This is part three in my series on creating better videos. In our first segment we covered indoor shots and how to keep the light balanced. Then, we discussed why using a tripod is crucial to the quality of your video. For today’s segment, we are going to discuss audio.
Good videos are made up of two main components. The images on the screen and the sound that accompanies it. If one of these parts is lacking or missing, the quality of your video goes down. While you may think you need to spend several hundreds of dollars on a good microphone setup, you will be surprised what you can get for under $40.
Before I show an example, let’s first discuss the different types of microphones that exist. There are three main types that you may want to use:
- Shotgun Microphones- These microphones are highly directional and pick mainly the audio that is just in front of them. It is used many times on movie sets with a boom stand that hangs it overhead those speaking. They can get a little more expensive, but can be effective in situations where you cannot have a microphone 6 inches from your subject. They can pick up sounds usually within 10 feet.

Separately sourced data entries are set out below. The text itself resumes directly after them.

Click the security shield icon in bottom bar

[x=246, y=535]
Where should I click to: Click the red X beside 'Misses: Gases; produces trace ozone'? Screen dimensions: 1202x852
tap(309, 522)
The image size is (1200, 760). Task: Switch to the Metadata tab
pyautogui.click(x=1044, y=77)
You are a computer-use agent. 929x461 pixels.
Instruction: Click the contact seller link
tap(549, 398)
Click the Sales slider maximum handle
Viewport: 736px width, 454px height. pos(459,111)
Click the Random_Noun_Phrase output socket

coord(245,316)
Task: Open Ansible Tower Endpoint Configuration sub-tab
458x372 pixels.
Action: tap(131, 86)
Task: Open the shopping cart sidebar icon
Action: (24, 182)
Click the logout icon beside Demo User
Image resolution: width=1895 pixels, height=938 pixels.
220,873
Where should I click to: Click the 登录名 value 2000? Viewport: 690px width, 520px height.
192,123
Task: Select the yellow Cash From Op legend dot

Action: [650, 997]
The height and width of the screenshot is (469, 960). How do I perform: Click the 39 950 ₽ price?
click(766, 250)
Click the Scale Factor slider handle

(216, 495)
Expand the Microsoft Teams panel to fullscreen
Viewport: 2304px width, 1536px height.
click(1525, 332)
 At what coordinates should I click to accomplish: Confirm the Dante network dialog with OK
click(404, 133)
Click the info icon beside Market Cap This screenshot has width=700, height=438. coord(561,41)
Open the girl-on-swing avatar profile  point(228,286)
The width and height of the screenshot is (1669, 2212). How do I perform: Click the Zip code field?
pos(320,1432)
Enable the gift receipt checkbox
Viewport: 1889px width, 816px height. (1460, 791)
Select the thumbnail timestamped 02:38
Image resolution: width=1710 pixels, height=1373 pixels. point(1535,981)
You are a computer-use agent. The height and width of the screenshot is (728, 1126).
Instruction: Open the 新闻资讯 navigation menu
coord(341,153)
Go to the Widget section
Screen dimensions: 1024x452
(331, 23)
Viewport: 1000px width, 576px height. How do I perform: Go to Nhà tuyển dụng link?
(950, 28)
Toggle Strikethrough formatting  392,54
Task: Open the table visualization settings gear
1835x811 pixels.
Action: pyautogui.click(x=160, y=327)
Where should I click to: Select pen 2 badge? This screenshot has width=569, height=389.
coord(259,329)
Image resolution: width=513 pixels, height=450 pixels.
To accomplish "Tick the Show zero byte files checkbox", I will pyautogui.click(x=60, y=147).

Unfortunately though, if you are trying to interview someone in a noisy room, it can be difficult to distinguish their voice and the noise of others speaking in the room.
- Handheld Microphones- Handheld microphones are like those used by news reporters. They can be wired or wireless. They provide a good sound of those close to the microphone. If you want the ambient noise of others in the room, this may not be the best option. Also, if the person using the microphone has weak arms and the microphone moves away, you may lose some of what they are speaking.
- Lapel Microphones- Lapel microphones provide very good quality audio that will remain consistent as you clip it onto the persons shirt or jacket. These microphones pick up only the person wearing it so if you are trying to interview someone else, this is not the option for you. Unless of course you use an audio mixer and two of them. In the example below, I use a simple $25 Audio Technica ATR 3350 wired version. (aff link)
Here’s a demo:
As you can see, adding just a simple $25 microphone changes the quality of your video immensely. No longer do you hear the wind blowing and my voice faintly. Instead my voice now is coming through crystal clear. So, if your camera allows for the use of an external microphone, then put the additional investment into your videos and see the major difference. If your camera doesn’t have the option for an external microphone, have no fear! I will have a guest post coming soon that will show you how you can accomplish the same type of audio quality.